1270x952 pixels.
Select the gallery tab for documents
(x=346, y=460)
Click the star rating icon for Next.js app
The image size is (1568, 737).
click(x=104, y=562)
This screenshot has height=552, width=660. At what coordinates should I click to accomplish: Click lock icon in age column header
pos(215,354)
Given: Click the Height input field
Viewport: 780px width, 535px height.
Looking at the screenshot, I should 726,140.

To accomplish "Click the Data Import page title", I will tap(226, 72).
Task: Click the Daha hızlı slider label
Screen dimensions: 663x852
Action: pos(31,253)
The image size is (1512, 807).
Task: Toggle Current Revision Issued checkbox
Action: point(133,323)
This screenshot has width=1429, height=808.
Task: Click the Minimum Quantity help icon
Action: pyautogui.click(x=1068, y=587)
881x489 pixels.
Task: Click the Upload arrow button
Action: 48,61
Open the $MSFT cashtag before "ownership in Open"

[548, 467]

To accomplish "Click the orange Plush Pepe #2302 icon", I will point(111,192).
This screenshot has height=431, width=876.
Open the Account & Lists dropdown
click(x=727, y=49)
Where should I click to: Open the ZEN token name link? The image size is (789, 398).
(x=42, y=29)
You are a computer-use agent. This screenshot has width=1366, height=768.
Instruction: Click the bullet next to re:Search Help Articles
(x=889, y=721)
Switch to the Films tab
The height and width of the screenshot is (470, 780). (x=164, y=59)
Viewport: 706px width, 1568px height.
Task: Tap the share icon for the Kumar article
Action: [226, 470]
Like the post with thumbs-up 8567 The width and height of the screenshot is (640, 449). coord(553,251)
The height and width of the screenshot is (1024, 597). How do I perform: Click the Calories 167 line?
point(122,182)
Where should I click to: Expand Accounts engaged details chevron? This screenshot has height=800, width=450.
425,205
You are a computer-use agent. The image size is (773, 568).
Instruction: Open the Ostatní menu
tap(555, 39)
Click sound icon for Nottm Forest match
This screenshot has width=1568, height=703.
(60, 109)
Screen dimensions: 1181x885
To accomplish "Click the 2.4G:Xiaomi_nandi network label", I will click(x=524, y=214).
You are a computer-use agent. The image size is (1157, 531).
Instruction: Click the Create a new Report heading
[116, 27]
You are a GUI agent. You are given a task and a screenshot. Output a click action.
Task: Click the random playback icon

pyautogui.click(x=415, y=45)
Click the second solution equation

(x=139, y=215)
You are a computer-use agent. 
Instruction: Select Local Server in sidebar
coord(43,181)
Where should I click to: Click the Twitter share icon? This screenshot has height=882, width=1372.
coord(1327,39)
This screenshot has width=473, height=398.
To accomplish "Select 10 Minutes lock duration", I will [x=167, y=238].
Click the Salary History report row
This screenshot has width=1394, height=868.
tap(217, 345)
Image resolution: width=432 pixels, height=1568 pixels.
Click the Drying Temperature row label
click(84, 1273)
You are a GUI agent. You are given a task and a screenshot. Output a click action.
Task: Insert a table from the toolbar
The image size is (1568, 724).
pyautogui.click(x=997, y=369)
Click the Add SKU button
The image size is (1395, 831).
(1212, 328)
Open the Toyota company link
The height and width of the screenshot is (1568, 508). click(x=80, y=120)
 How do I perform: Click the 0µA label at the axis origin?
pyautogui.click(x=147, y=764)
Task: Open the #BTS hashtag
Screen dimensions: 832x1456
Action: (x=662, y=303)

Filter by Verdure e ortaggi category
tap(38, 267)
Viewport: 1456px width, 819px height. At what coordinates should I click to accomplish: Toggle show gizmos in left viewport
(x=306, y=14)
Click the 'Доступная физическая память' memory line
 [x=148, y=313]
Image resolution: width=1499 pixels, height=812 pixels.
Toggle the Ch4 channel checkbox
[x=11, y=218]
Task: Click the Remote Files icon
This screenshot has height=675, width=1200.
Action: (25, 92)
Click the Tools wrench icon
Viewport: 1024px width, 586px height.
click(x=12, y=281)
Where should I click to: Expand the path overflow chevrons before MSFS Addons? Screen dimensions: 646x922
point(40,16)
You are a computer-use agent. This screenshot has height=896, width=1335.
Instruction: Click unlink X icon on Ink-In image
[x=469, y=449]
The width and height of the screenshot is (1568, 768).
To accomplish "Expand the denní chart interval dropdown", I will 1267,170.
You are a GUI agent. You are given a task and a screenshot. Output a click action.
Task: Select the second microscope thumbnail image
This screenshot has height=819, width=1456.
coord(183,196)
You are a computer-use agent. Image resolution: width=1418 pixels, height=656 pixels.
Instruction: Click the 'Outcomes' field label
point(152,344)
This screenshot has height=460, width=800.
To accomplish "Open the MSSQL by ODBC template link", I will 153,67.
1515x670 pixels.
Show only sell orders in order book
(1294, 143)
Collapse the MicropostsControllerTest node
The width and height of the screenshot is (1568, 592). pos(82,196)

• Aim
Reproduce all the entries above, swapping each "Instruction" for "Goal" and leaving everything else unchanged.

• Complete answer
1270x952 pixels.
Select the gallery tab for documents
(x=346, y=460)
Click the star rating icon for Next.js app
The image size is (1568, 737).
click(x=104, y=562)
This screenshot has height=552, width=660. At what coordinates should I click to accomplish: Click lock icon in age column header
pos(215,354)
Given: Click the Height input field
Viewport: 780px width, 535px height.
Looking at the screenshot, I should 726,140.

To accomplish "Click the Data Import page title", I will tap(226, 72).
Task: Click the Daha hızlı slider label
Screen dimensions: 663x852
Action: pos(31,253)
The image size is (1512, 807).
Task: Toggle Current Revision Issued checkbox
Action: point(133,323)
This screenshot has width=1429, height=808.
Task: Click the Minimum Quantity help icon
Action: pyautogui.click(x=1068, y=587)
881x489 pixels.
Task: Click the Upload arrow button
Action: 48,61
Open the $MSFT cashtag before "ownership in Open"

[548, 467]

To accomplish "Click the orange Plush Pepe #2302 icon", I will point(111,192).
This screenshot has height=431, width=876.
Open the Account & Lists dropdown
click(x=727, y=49)
Where should I click to: Open the ZEN token name link? The image size is (789, 398).
(x=42, y=29)
You are a computer-use agent. This screenshot has width=1366, height=768.
Goal: Click the bullet next to re:Search Help Articles
(x=889, y=721)
Switch to the Films tab
The height and width of the screenshot is (470, 780). (x=164, y=59)
Viewport: 706px width, 1568px height.
Task: Tap the share icon for the Kumar article
Action: [226, 470]
Like the post with thumbs-up 8567 The width and height of the screenshot is (640, 449). coord(553,251)
The height and width of the screenshot is (1024, 597). How do I perform: Click the Calories 167 line?
point(122,182)
Where should I click to: Expand Accounts engaged details chevron? This screenshot has height=800, width=450.
425,205
You are a computer-use agent. The image size is (773, 568).
Goal: Open the Ostatní menu
tap(555, 39)
Click sound icon for Nottm Forest match
This screenshot has width=1568, height=703.
(60, 109)
Screen dimensions: 1181x885
To accomplish "Click the 2.4G:Xiaomi_nandi network label", I will click(x=524, y=214).
You are a computer-use agent. The image size is (1157, 531).
Goal: Click the Create a new Report heading
[116, 27]
You are a GUI agent. You are given a task and a screenshot. Output a click action.
Task: Click the random playback icon

pyautogui.click(x=415, y=45)
Click the second solution equation

(x=139, y=215)
You are a computer-use agent. 
Goal: Select Local Server in sidebar
coord(43,181)
Where should I click to: Click the Twitter share icon? This screenshot has height=882, width=1372.
coord(1327,39)
This screenshot has width=473, height=398.
To accomplish "Select 10 Minutes lock duration", I will [x=167, y=238].
Click the Salary History report row
This screenshot has width=1394, height=868.
tap(217, 345)
Image resolution: width=432 pixels, height=1568 pixels.
Click the Drying Temperature row label
click(84, 1273)
You are a GUI agent. You are given a task and a screenshot. Output a click action.
Task: Insert a table from the toolbar
The image size is (1568, 724).
pyautogui.click(x=997, y=369)
Click the Add SKU button
The image size is (1395, 831).
(1212, 328)
Open the Toyota company link
The height and width of the screenshot is (1568, 508). click(x=80, y=120)
 How do I perform: Click the 0µA label at the axis origin?
pyautogui.click(x=147, y=764)
Task: Open the #BTS hashtag
Screen dimensions: 832x1456
Action: (x=662, y=303)

Filter by Verdure e ortaggi category
tap(38, 267)
Viewport: 1456px width, 819px height. At what coordinates should I click to accomplish: Toggle show gizmos in left viewport
(x=306, y=14)
Click the 'Доступная физическая память' memory line
 [x=148, y=313]
Image resolution: width=1499 pixels, height=812 pixels.
Toggle the Ch4 channel checkbox
[x=11, y=218]
Task: Click the Remote Files icon
This screenshot has height=675, width=1200.
Action: (25, 92)
Click the Tools wrench icon
Viewport: 1024px width, 586px height.
click(x=12, y=281)
Where should I click to: Expand the path overflow chevrons before MSFS Addons? Screen dimensions: 646x922
point(40,16)
You are a computer-use agent. This screenshot has height=896, width=1335.
Goal: Click unlink X icon on Ink-In image
[x=469, y=449]
The width and height of the screenshot is (1568, 768).
To accomplish "Expand the denní chart interval dropdown", I will 1267,170.
You are a GUI agent. You are given a task and a screenshot. Output a click action.
Task: Select the second microscope thumbnail image
This screenshot has height=819, width=1456.
coord(183,196)
You are a computer-use agent. Image resolution: width=1418 pixels, height=656 pixels.
Goal: Click the 'Outcomes' field label
point(152,344)
This screenshot has height=460, width=800.
To accomplish "Open the MSSQL by ODBC template link", I will 153,67.
1515x670 pixels.
Show only sell orders in order book
(1294, 143)
Collapse the MicropostsControllerTest node
The width and height of the screenshot is (1568, 592). pos(82,196)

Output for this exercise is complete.